The following op/ed, written by FSEEE director Andy Stahl, appeared in The Register-Guard on Nov. 12, 2007.
Deep in the Coast Range, nestled between the Smith and Umpqua rivers east of Reedsport, is Oregon’s most remote location – the Devil’s Staircase in Wassen Creek. It’s as wild an area as any in the state, and it deserves wilderness protection.
In the 1970s, the very existence of the Devil’s Staircase was hotly debated among student environmental activists at Oregon State University’s Environmental Center.
Some thought the rumors of a staircase of waterfalls with plunge pools as large as bathtubs carved into the sandstone bedrock was only wilderness myth. Others were convinced the waterfall existed, but didn’t know where along the miles of sinuous and inaccessible creek it would be found.
The several-year search for Devil’s Staircase took Survival Center students and the volunteer activists of the now-defunct Siuslaw Task Force on legendary bushwhacks down cliffs and into impenetrable vine maple thickets as they sought 1) to find Wassen Creek, and 2) to follow it downstream, hoping the elusive falls were just around the next bend. Many a rainy night was spent lost at the bottom of Wassen Creek’s steep and remote ravines that lie so precipitously close together as to be unmappable.
They never did find the Devil’s Staircase. But it does exist. I have seen it. More than 25 years ago, I joined the founder of the Wassen Creek Wilderness Committee (who was later to become my wife) on a cross-country trek to resolve, we hoped, the Devil’s Staircase mystery.
We started on the only “trail” into Wassen Creek’s back country actually a deer track that jumped off a logging road on the north side of the creek. Our plan was to find the creek and then, by following the creek bed downstream, traverse its entire length to the Smith River. We would then have to cross the Smith River to reach the old pickup truck we had stashed on the other side, a task we weren’t sure how we would accomplish.
We hiked in the creek bed, because that was the only feasible route. Using sticks for balance and shod in tennis shoes, our progress was slow we had to climb under, over and around the huge trees that had fallen across the creek. We saw bull elk, a family of river otters as surprised to see us as we were to stumble across them, and shy black bears that turned and scampered away when we neared.
One thing we didn’t see: any sign that anyone had ever been there before. Not a candy wrapper, beer bottle, blaze on a tree, fire ring or footstep in the mud. By the second day we realized that if anything should go wrong, a sprained ankle or other injury, there was no easy way out.
On Day 3 we found it. Devil’s Staircase was everything we had hoped.
Wassen Creek flows over four or five sandstone steps as it tumbles down about 50 feet. Into each step, the creek had drilled round plunge pools, perhaps using hard, igneous pebbles to scrape away the softer sandstone.

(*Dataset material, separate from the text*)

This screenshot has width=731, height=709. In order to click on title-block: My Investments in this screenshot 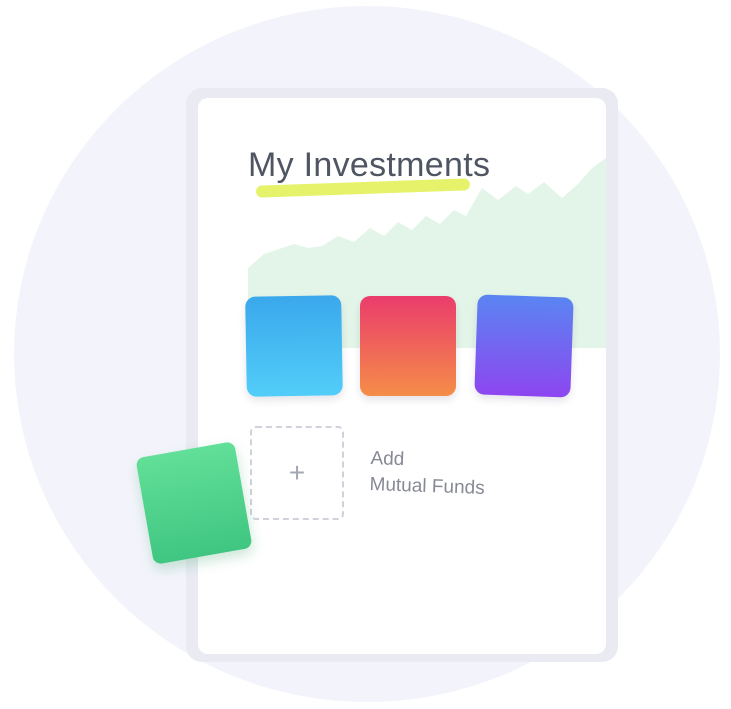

The pools range in size from those large enough for several people to bathe in to thimbles that have just begun their erosion journey.
Wassen Creek runs through public land, half managed by the U.S. Forest Service and half by the Bureau of Land Management. This wild land has been protected from logging and road building by the Northwest Forest Plan since 1994. Today, it remains the finest stand of old growth ancient forest in Oregon’s Coast Range. It is home to the coast’s highest density of spotted owls and is habitat for salmon and steelhead up to Devil’s Staircase’s impenetrable barrier.
But Wassen Creek is threatened. As a part of its Western Oregon Plan Revision process, the BLM has proposed to open its half of Wassen Creek to logging. The U.S. Fish and Wildlife Service has proposed to remove critical habitat protection for the northern spotted owl from the BLM’s ownership, giving carte blanche to BLM’s logging plans.
Wassen Creek deserves to be protected forever as a wilderness area. In fact, in 1984, the U.S. House of Representatives included Wassen Creek in the Oregon Wilderness Bill it passed.
But Rep. Jim Weaver was forced by Oregon’s senior senator, Mark Hatfield, to choose between Wassen Creek or another equally deserving area in Southern Oregon. Weaver loved them both, but the other land was more imminently threatened by logging.
Today, Oregon’s most remote forest is threatened as it never has been before. Rep. Peter DeFazio can finish the job Weaver started 23 years ago and ensure that Wassen Creek remains wild forever if Oregonians ask him to do so.
==============
Andy Stahl, a forester, serves on the Crow-Applegate-Lorane School Board and is executive director of Forest Service Employees for Environmental Ethics.